The Sixth Amendment applies to criminal prosecutions; much DHS enforcement is civil immigration enforcement, where the legal fight is often framed as due process and statutory rights rather than a guaranteed government-provided attorney. But the “denied a lawyer” pattern still matters. One high-profile example: a naturalized U.S. citizen, Wilmer Chavarria, sued after CBP detained him for hours and pressured him to hand over electronic devices—part of a broader legal clash over warrantless digital searches and access to counsel during detention. 16
EIGHTH AMENDMENT (AND DUE PROCESS): PUNITIVE, DANGEROUS, DEGRADING CONFINEMENT
Senator Jon Ossoff’s October 2025 oversight report describes 85 credible reports of medical neglect and 82 credible reports of denial of adequate food or water in immigration detention, including cases reportedly leading to life-threatening complications. 17
In Florida’s “Alligator Alcatraz” litigation, AP reported a detainee’s attorneys said he was coerced into signing an English-only “voluntary removal” form he didn’t understand, amid broader criticisms of limited legal access and poor tracking/oversight at the facility. 18
If any of this feels surreal, that’s part of the design.

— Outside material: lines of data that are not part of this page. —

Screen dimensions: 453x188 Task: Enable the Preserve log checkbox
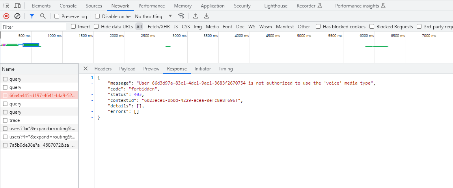point(57,17)
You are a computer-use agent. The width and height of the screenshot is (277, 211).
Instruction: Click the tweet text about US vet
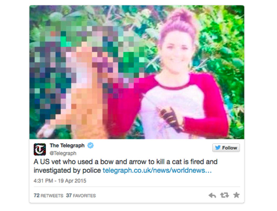pos(125,166)
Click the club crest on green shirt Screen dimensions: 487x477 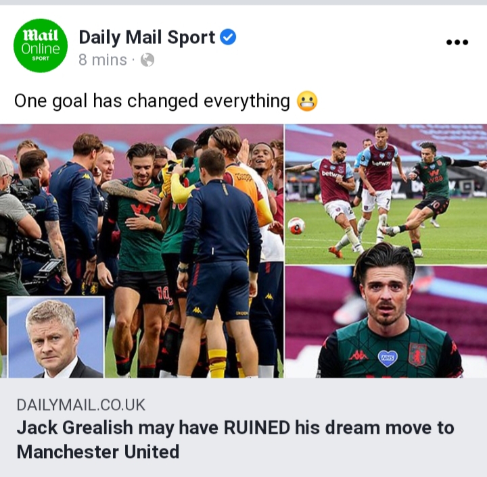coord(417,354)
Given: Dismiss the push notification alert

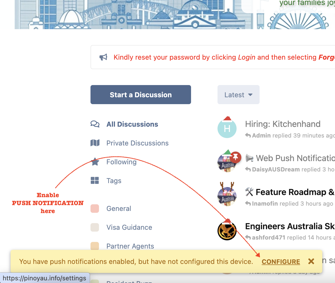Looking at the screenshot, I should click(311, 262).
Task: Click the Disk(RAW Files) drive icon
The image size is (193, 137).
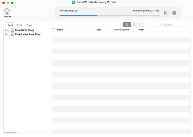Action: point(12,30)
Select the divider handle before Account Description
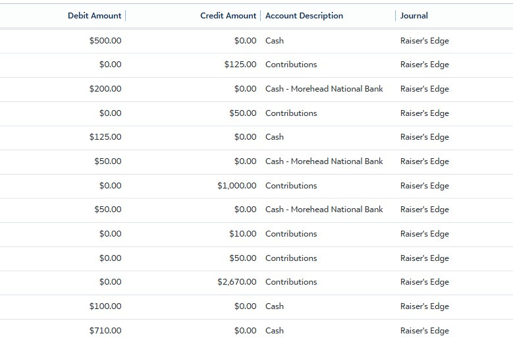 [x=260, y=16]
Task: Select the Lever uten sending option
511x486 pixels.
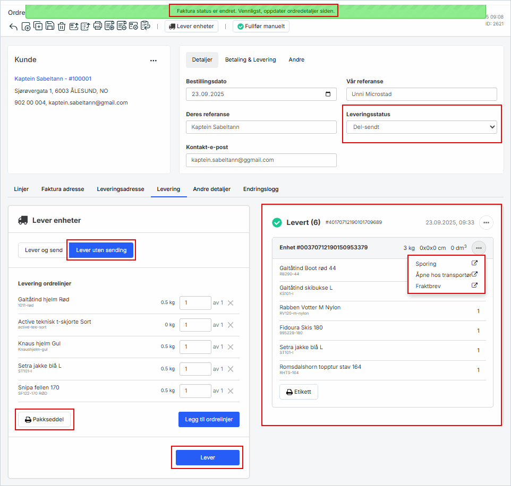Action: (101, 250)
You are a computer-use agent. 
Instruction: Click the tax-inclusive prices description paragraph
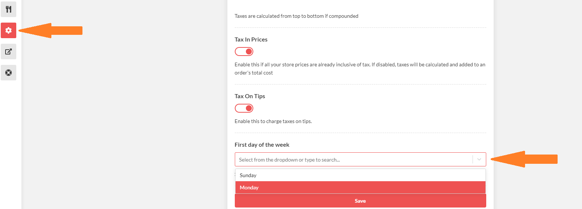coord(360,65)
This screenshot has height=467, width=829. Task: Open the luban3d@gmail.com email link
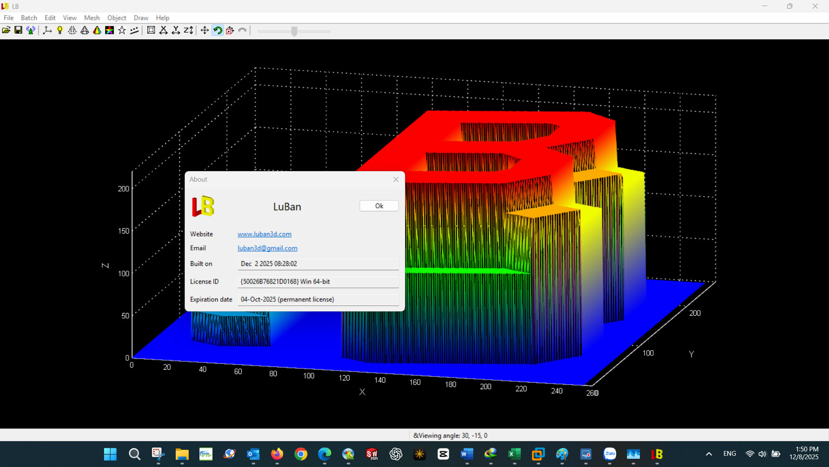point(267,248)
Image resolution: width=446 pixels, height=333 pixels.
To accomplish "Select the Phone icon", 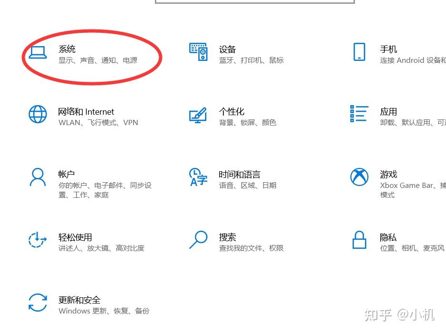I will coord(359,51).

When power wants to break the law openly, it first needs a public that doesn’t recognize the law it’s breaking.
Franklin’s warning wasn’t about memorizing patriotic phrases. It was about maintenance. A republic isn’t “kept” by faith. It’s kept by informed citizens who know what the Constitution says, who recognize coercion when it’s rebranded as “public safety,” and who refuse to let any administration—of any party—convert rights into privileges granted only to the obedient.
Because once the government can ignore the Constitution for “them,” it never stays with “them.” It comes for “you.”